This repo contains two tangentially related experiments.
-
I needed an excuse to play around with asynchronous programming, so I built a tool to download subsets of MERRA-2 reanalysis data. I added rate and concurrency limiting to avoid hogging server resources.
- I found httpx to be an easier framework to use than aiohttp. Also, I never got aiohttp to work due to an arcane problem with NASA's OAuth (they use an outdated timestamp format in their session cookie that the built-in urllib CookieJar class no longer supports). But httpx worked right out of the box.
-
I also needed an excuse to try the Clickhouse columnar database, so I used the MERRA-2 data from above to test various data compression schemas in Clickhouse.

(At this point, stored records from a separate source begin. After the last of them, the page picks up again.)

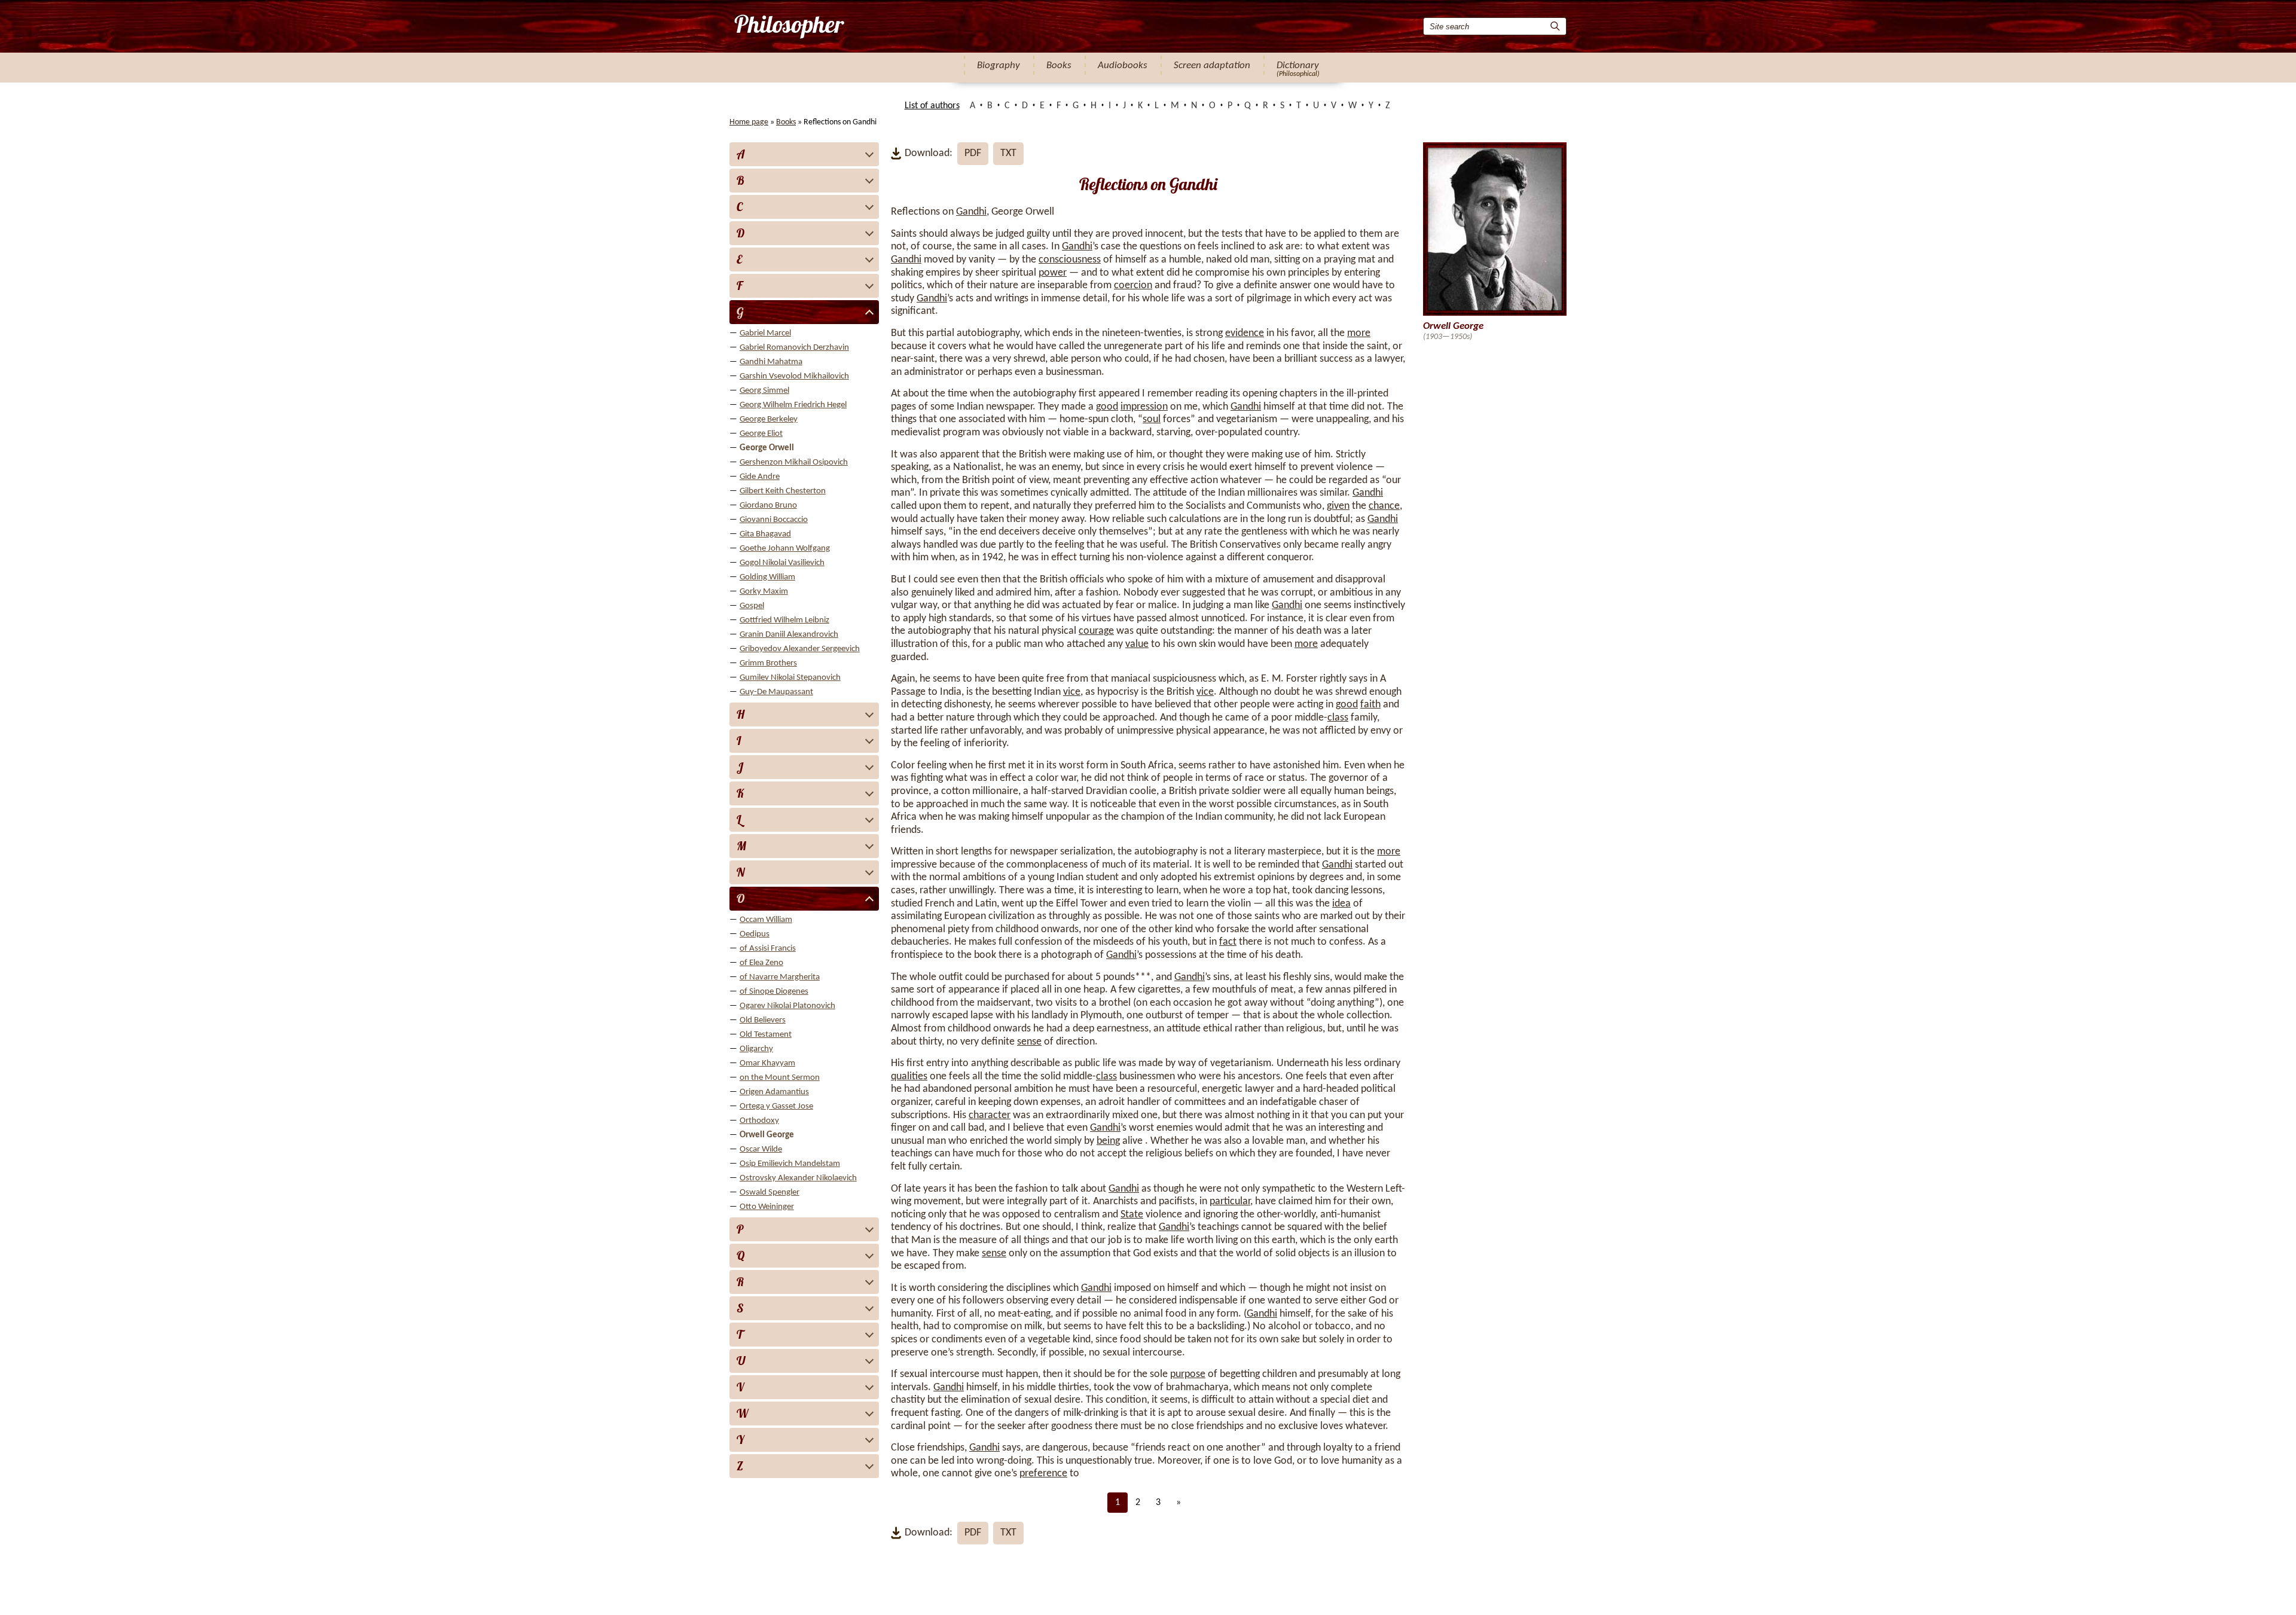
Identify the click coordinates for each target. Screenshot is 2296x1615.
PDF (972, 153)
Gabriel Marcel (765, 333)
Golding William (767, 577)
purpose (1187, 1374)
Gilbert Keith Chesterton (783, 491)
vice (1071, 692)
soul (1152, 419)
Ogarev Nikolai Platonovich (787, 1006)
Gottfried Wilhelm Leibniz (784, 620)
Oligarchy (756, 1049)
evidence (1244, 333)
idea (1341, 903)
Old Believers (763, 1020)
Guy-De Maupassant (776, 692)
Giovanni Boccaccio (774, 519)
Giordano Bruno (768, 505)
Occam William (766, 919)
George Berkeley (769, 419)
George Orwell (767, 448)
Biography (998, 65)
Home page (748, 122)
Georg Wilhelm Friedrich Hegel (793, 405)
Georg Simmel (764, 390)
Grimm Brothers (768, 663)
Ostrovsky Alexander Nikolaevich (798, 1178)
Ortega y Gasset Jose (776, 1106)
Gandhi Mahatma (771, 362)
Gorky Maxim (764, 591)
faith (1370, 704)
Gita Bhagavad (765, 534)
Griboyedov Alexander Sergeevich (800, 649)
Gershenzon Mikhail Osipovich (794, 462)
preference (1043, 1473)
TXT (1008, 153)
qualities (909, 1076)
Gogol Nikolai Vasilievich (782, 562)
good (1107, 407)
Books (1058, 65)
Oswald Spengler (769, 1192)
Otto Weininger (767, 1206)
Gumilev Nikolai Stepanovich (790, 677)
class (1337, 717)
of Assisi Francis (768, 948)
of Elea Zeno (761, 962)
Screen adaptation (1212, 65)
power (1053, 273)
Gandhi (971, 212)
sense (1029, 1042)
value (1137, 644)
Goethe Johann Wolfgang (785, 548)
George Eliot (761, 433)
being (1108, 1141)
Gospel (752, 606)
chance (1384, 506)
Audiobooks (1122, 65)
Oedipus (755, 934)
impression (1144, 407)
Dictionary (1298, 65)
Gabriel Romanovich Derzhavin (794, 347)
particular (1230, 1201)
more (1358, 333)
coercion (1133, 285)
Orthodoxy (759, 1120)
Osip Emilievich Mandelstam (790, 1163)
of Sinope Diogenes (774, 991)
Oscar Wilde (761, 1149)
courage (1096, 631)
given (1338, 506)
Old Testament (766, 1034)
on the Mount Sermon (780, 1077)
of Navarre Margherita (780, 977)
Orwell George (767, 1135)
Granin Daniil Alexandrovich (789, 634)
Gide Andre (760, 476)
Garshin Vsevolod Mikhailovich (794, 376)
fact (1227, 942)
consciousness (1070, 259)
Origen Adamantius (774, 1092)
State (1131, 1214)
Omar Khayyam (767, 1063)
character (989, 1115)
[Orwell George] (788, 26)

- I found that for floating point data, the most impactful choice was simply how much false precision to keep. Discarding false precision can make sense (watch out for derivatives!), but the risks of being wrong or not anticipating a future use case generally outweigh the rewards. Disk space is cheap; re-collecting data may not even be possible.
- The choice of compression algorithms in Clickhouse only mattered for floats if data was oversampled or if there were unused bits (trailing zeros) that could be removed. In those cases, the Gorilla XOR codec was most effective.
- A better option for lossy compression of multi-dimensional data would probably be zfp ("jpeg for spatial data").